J’ai donc vite transformé mon premier Raspberry Pi en Media Center: un dongle WiFi, un hub USB alimenté, un petit disque dur de 750 Go et une TV Samsung. Cette configuration fonctionne idéalement!
Mon deuxième Raspberry Pi me sert à apprendre (ou réviser) le travail en ligne de commande. J’y ai installé Berryboot, ce qui me permet de choisir sur quelle distribution je veux démarrer. Ainsi, je peux mener des tests, bidouiller, apprendre, me tromper, recommencer.
Mon troisième Raspberry Pi, j’aimerais l’installer dans une classe enfantine, je pense qu’il offrira aux élèves une excellente plateforme de logiciels libres éducatifs.
Le quatrième Raspberry Pi me servira de centrale de domotique, en particulier pour la gestion du chauffage et des vannes thermostatiques des radiateurs.
Enfin, le cinquième sera sans doute un petit serveur dans un datacenter, histoire de me faire la main sur la gestion d’un serveur web sous Linux.
En conclusion, j’ai trouvé tellement d’usages au Raspberry Pi que je vais à court terme en avoir besoin de cinq. Depuis deux mois (date d’achat de mon premier Raspberry Pi), mes compétences en Linux et ma compréhension générale du fonctionnement d’un ordinateur ont fait un bond! Et rien que pour cela, cet investissement est déjà amorti.
Comment faire pour commencer?
Premièrement, il faut un Raspberry Pi. L’association Edutic.ch, Edurobot.ch et Sruc.ch organisent une commande groupée pour les membres. La commande est ouverte jusqu’au 8 mai 2013.
Sinon, le Raspberry Pi est disponible en Suisse chez Digitec. Il s’agit de l’importateur officiel pour la Suisse; ce que je regrette. En effet, ils le vendent comme on vendrait une imprimante jet d’encre; il est perdu au fond de leur site web. Or, ce produit particulier a besoin d’une promotion particulière, d’être présenté, de montrer son potentiel; en particulier éducatif. Or, on a l’impression, dans ce cas, qu’il n’est juste présenté que comme un jouet pour geek boutonneux. Il est du reste classé dans le catalogue d’avril sous la rubrique « composants »… et sur le site web sous « Hardware PC/Cartes mères »… Navrant.

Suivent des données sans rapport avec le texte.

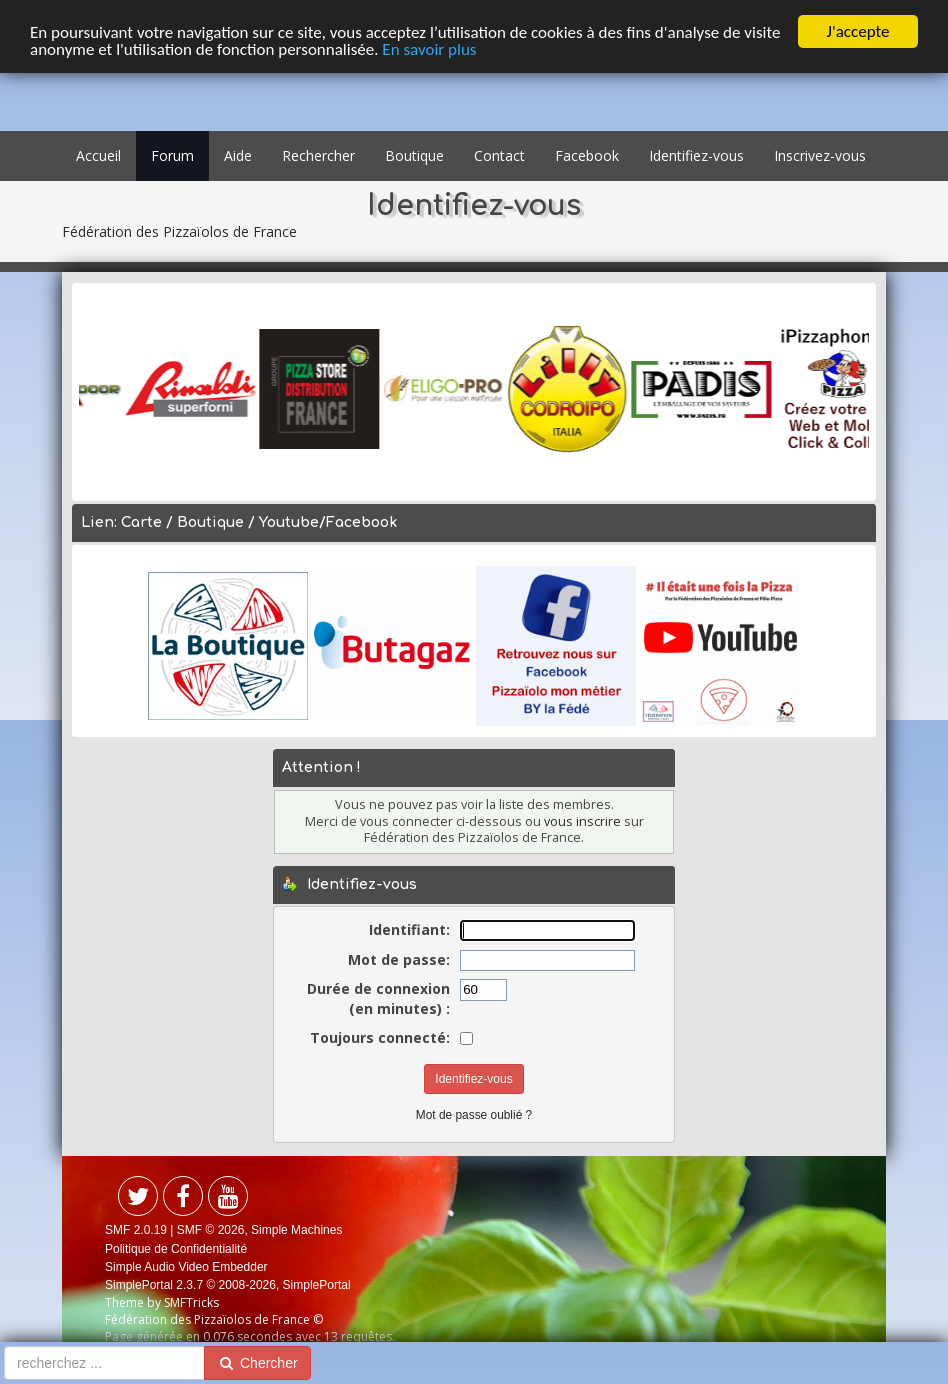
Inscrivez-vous (820, 155)
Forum (172, 155)
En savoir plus (429, 49)
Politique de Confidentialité (176, 1248)
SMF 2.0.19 (136, 1230)
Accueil (98, 155)
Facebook (587, 155)
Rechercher (318, 155)
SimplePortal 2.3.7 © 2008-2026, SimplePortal (228, 1285)
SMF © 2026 (211, 1230)
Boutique (414, 155)
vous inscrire (582, 821)
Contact (499, 155)
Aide (238, 155)
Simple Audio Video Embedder (186, 1267)
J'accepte (858, 31)
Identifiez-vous (696, 155)
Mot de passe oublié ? (474, 1115)
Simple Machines (296, 1230)
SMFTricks (191, 1302)
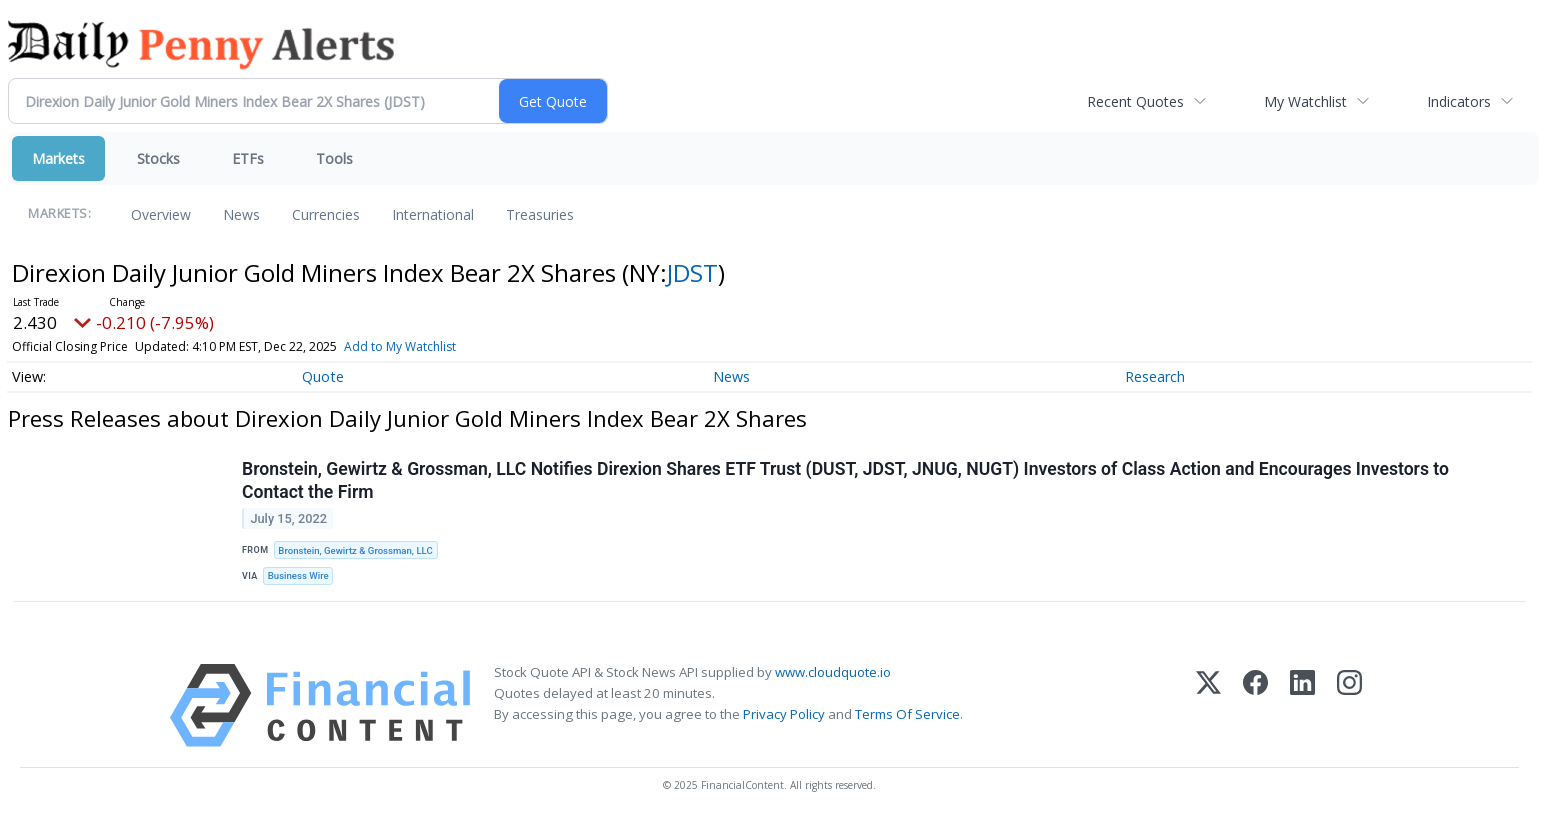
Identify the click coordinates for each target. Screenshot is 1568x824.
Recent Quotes (1135, 101)
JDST (692, 272)
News (241, 214)
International (433, 214)
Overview (161, 214)
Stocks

Ensuite, pour bien débuter, il existe de nombreuses ressources sur Internet, en français. Elles ont été regroupées sur le site du Swiss Raspberry Pi Users Club. Ce « club » est en fait un regroupement informel de passionnés autour d’un Wiki. Tout le monde est libre de s’y inscrire et d’y contribuer! Les tutoriels sont pour la plupart adressés à des débutants et sont donc très didactiques.